Singapore Home Prices Rise in Sign Market is Still Resilient

(Bloomberg) -- Singapore property prices rose more than initially estimated last quarter, a sign of resilience more than a year after curbs were imposed to cool the housing market.

Private residential prices increased 1.3% in the three months ended Sept. 30, data from the Urban Redevelopment Authority released Friday showed. That’s up from the preliminary estimate of a 0.9% gain.

Prices of landed properties increased 1% last quarter, compared with a 0.1% decline the previous quarter, the data showed.

Still, there’s an overhang of unsold units in the city-state. At the end of the quarter, there was 50,964 uncompleted private residential units in the pipeline, up from 50,674 units in the previous quarter, the data showed.

“The positive market performance may not signal a need to put a brake on the property market now by implementing more cooling measures in the near term,” said Christine Sun, head of research & consultancy at OrangeTee & Tie Pte. The risk of a housing bubble forming is “rather remote” as that is usually caused by a significant run-up in home prices, runaway land prices, and excessive buying fueled by “exuberant spending,” she said.

Sun cited the slower pace of price increases, the cooling of the collective sales market and more measured recent land bids as mitigating factors.

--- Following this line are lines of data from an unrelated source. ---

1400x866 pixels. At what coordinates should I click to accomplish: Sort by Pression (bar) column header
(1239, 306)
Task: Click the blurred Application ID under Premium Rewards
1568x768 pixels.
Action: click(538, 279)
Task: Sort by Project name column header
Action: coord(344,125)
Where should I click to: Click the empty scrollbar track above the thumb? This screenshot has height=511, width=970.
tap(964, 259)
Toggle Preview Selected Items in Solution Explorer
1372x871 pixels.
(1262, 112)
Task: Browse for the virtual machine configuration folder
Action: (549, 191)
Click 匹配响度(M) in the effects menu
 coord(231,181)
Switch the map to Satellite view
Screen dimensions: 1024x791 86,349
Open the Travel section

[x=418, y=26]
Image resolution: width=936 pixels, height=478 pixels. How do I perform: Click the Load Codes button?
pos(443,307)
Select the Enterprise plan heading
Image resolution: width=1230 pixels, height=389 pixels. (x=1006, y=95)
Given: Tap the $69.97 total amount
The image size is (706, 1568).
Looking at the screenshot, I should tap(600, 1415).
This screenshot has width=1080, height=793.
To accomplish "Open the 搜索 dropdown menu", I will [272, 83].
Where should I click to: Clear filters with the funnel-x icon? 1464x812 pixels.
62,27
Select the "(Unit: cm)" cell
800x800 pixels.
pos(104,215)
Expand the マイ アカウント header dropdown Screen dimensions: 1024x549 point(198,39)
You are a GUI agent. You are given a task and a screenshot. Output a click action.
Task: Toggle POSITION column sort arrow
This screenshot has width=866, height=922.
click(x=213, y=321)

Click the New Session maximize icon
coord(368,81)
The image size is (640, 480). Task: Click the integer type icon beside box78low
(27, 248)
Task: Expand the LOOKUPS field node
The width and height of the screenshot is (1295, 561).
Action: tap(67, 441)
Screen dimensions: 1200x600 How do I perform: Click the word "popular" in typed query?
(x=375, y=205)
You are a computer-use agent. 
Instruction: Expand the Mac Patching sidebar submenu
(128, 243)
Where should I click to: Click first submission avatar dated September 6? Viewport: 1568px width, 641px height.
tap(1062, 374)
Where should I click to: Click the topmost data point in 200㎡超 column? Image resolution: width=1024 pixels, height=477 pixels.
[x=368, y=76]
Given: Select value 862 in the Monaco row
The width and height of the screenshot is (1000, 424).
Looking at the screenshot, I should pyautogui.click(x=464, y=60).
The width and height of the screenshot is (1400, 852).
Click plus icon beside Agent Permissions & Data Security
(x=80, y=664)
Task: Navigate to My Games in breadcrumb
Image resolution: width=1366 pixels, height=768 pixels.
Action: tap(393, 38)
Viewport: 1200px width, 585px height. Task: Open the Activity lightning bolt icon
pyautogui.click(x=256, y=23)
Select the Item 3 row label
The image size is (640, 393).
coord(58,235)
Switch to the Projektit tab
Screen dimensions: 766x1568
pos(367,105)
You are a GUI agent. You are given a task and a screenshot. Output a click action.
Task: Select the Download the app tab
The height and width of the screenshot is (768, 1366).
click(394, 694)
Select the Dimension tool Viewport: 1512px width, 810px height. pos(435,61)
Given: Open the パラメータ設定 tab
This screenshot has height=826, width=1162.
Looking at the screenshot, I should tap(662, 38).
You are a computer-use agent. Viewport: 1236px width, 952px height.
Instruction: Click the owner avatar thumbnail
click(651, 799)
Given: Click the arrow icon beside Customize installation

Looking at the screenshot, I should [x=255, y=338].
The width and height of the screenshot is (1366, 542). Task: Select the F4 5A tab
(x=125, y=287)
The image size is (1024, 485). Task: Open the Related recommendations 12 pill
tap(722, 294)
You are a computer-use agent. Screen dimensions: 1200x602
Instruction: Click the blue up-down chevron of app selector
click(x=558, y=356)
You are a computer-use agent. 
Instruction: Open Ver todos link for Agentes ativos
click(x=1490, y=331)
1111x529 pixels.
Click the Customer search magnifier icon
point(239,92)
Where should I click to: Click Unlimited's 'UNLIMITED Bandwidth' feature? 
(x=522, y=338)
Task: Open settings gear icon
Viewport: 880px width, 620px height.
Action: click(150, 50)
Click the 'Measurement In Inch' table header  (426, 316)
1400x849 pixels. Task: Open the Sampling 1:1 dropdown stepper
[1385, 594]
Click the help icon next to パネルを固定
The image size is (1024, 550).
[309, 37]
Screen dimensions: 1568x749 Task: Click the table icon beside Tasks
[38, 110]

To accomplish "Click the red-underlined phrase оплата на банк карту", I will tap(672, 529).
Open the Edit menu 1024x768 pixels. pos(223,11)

Singapore Home Prices Rise in Sign Market is Still Resilient

In other highlights from the URA figures:

  • Developers launched 3,628 units for sale last quarter, compared with 2,502 units in the second quarter
  • Prices of non-landed properties increased 1.3% in the third quarter, compared with a 2% gain in the previous quarter
  • Rentals of private residential properties rose 0.1% last quarter, compared with a 1.3% increase in the second quarter

©2019 Bloomberg L.P.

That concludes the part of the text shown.